A few months back, we did an installation of a 6 gauge system in an ’86 Jeep CJ Scrambler. The package included a complete instrumentation system for displaying fuel, voltage, water, oil pressure, speedometer, and tachometer. The system also includes indicators for turn signal, high beam, check engine, parking brake, cruise control, 4x4 (when equipped), wait to start (when equipped), automatic transmission gear indicator(requires optional sending unit), not to mention several performance calculations which include: 0-60 MPH (0-100 KPH) timer, ¼ mile timer, ¼ mile speed display, high speed recall and high RPM recall.
You may think adding all of this additional functionality would make for a complex installation, but this is not the case; we decided to give you an overview of the system installation including an additional ambient temperature gauge, and a tire pressure gauge system to demonstrate how straightforward the installation process actually is.

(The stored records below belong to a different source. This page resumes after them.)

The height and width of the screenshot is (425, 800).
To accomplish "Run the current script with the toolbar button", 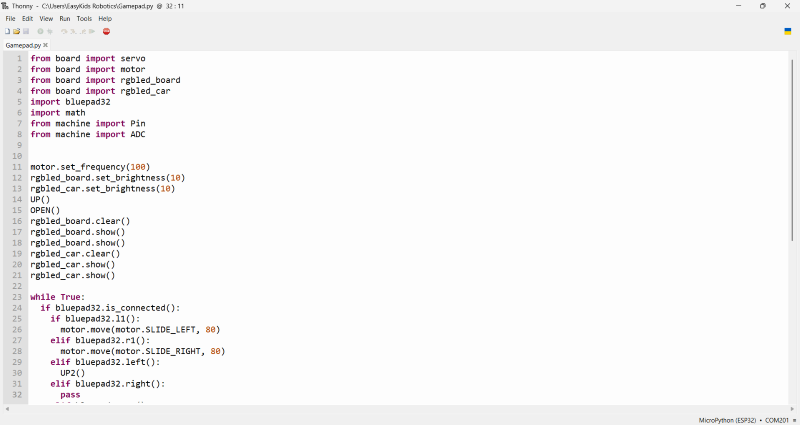I will click(x=40, y=31).
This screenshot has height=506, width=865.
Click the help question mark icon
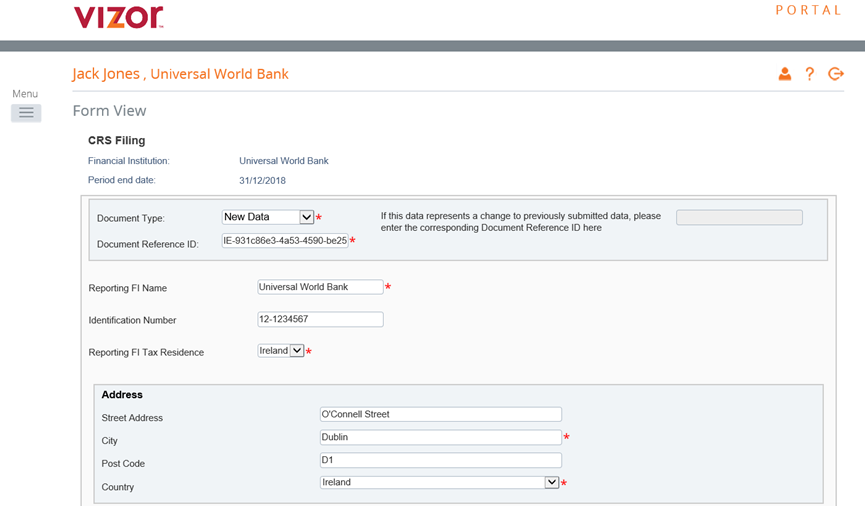[810, 74]
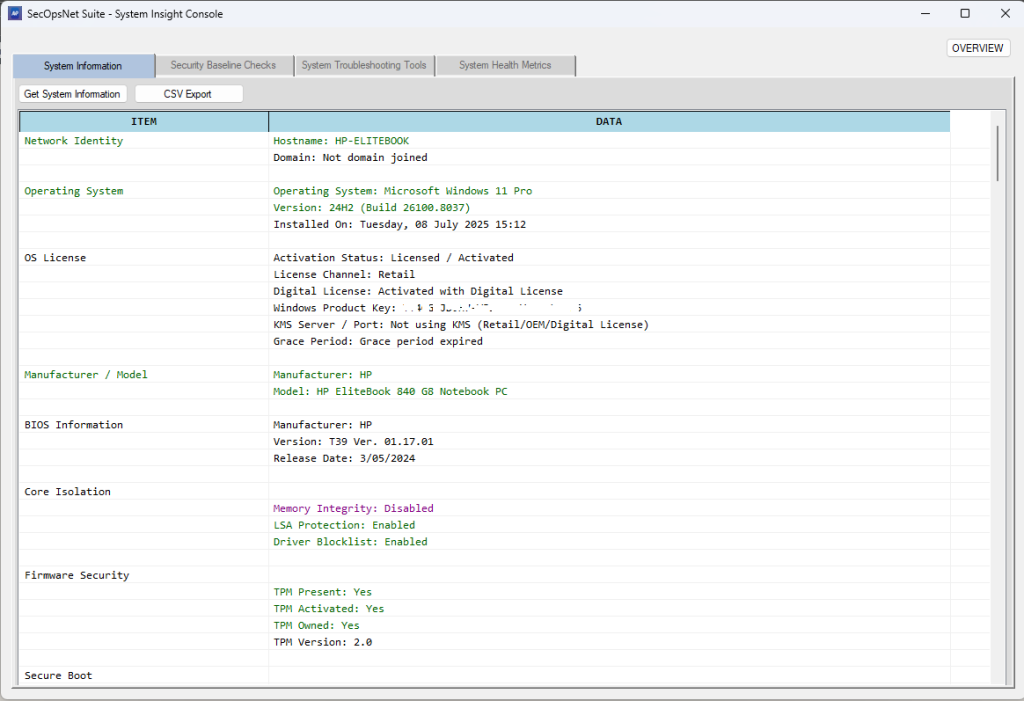This screenshot has height=701, width=1024.
Task: Select the Memory Integrity: Disabled entry
Action: 353,508
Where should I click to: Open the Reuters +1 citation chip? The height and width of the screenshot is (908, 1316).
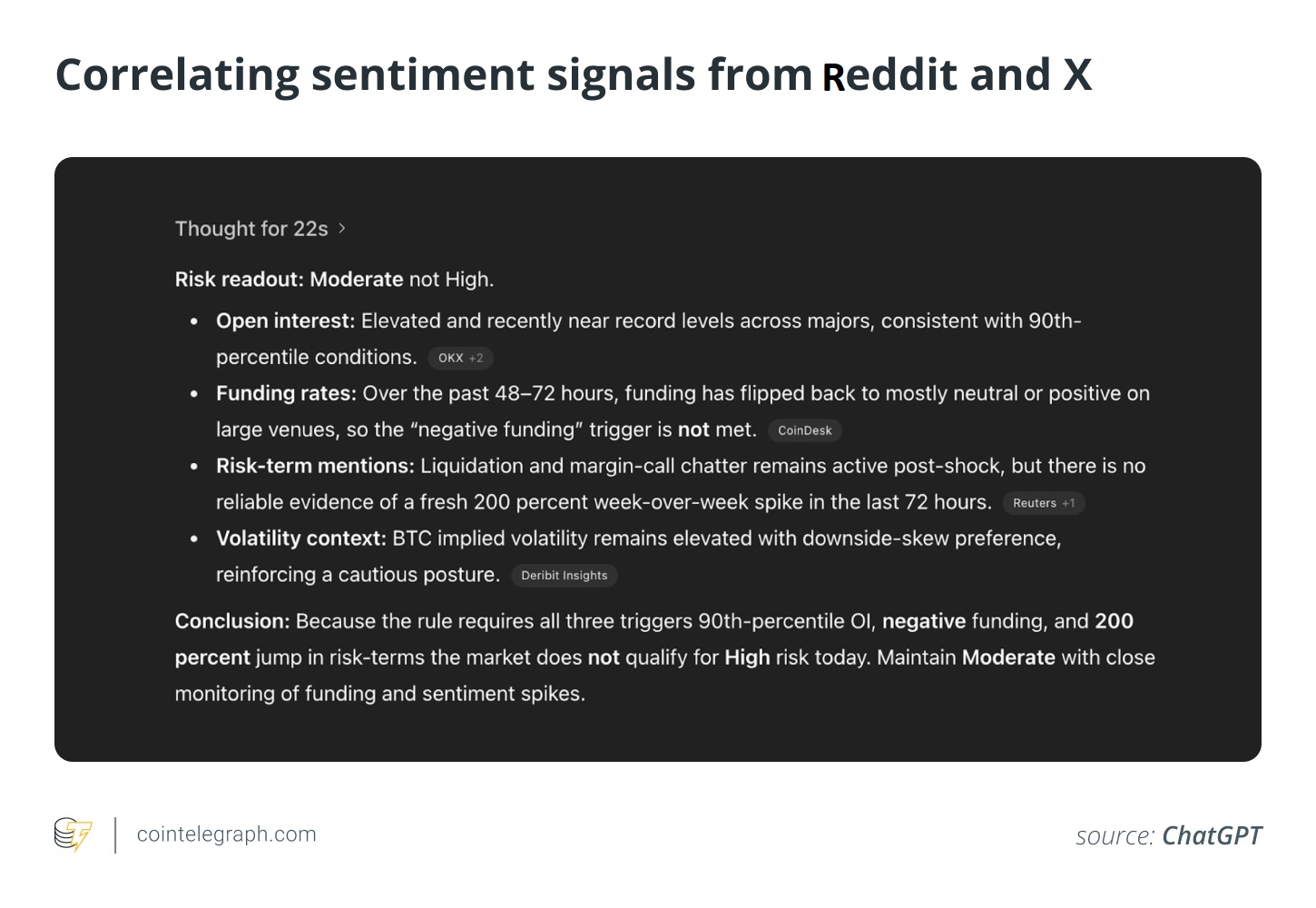[1043, 503]
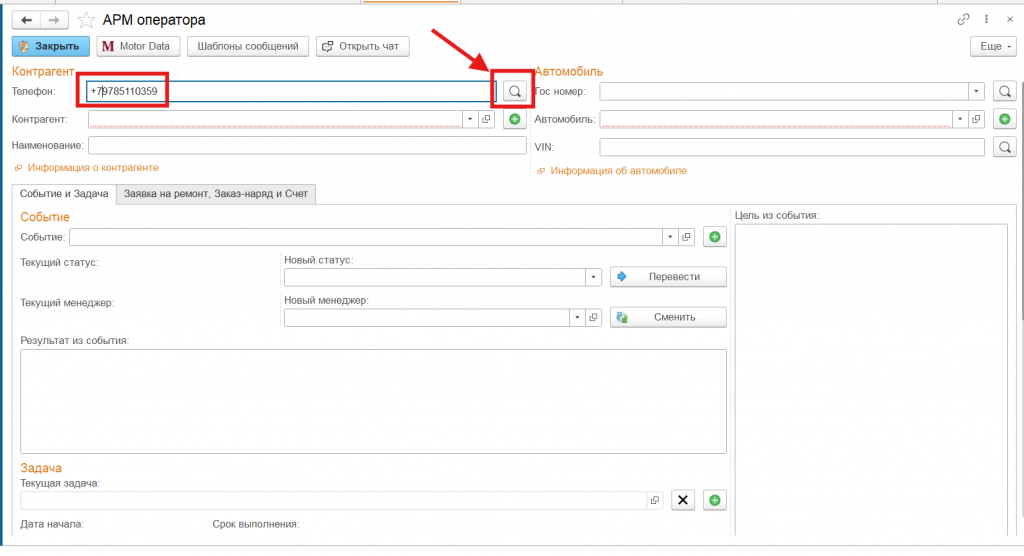1024x556 pixels.
Task: Click the Гос номер search magnifier icon
Action: (1005, 91)
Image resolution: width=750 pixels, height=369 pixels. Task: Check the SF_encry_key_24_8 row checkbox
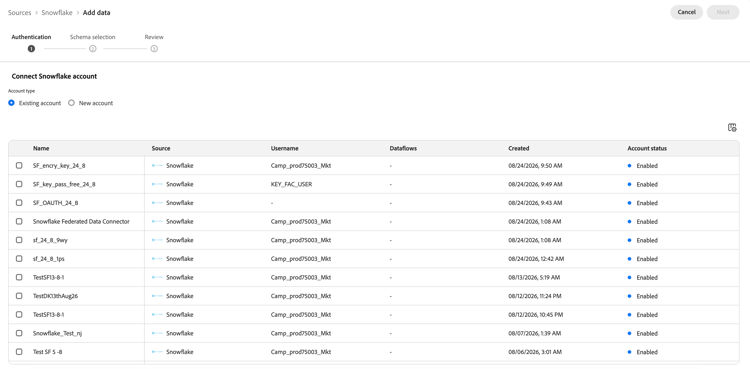pyautogui.click(x=19, y=166)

One of the first things you should do is unpack the package, check the contents, and then disconnect the vehicle battery connections before proceeding. Once you have the battery disconnected you can start by determining the placement for the sending units. The system comes with a new oil pressure, water temperature, and speed signal generator that need to be installed. In addition to the standard 6 gauge system, we are installing an ambient air gauge and a tire pressure gauge monitoring system. The tire pressure system has remote sensors that are mounted on the wheels inside the tires so we had the tires removed at a local tire shop, mounted the sensors and had the tires remounted and balanced. This system will allow the owner the ability to monitor all 4 tire pressures and temperatures from inside the vehicle.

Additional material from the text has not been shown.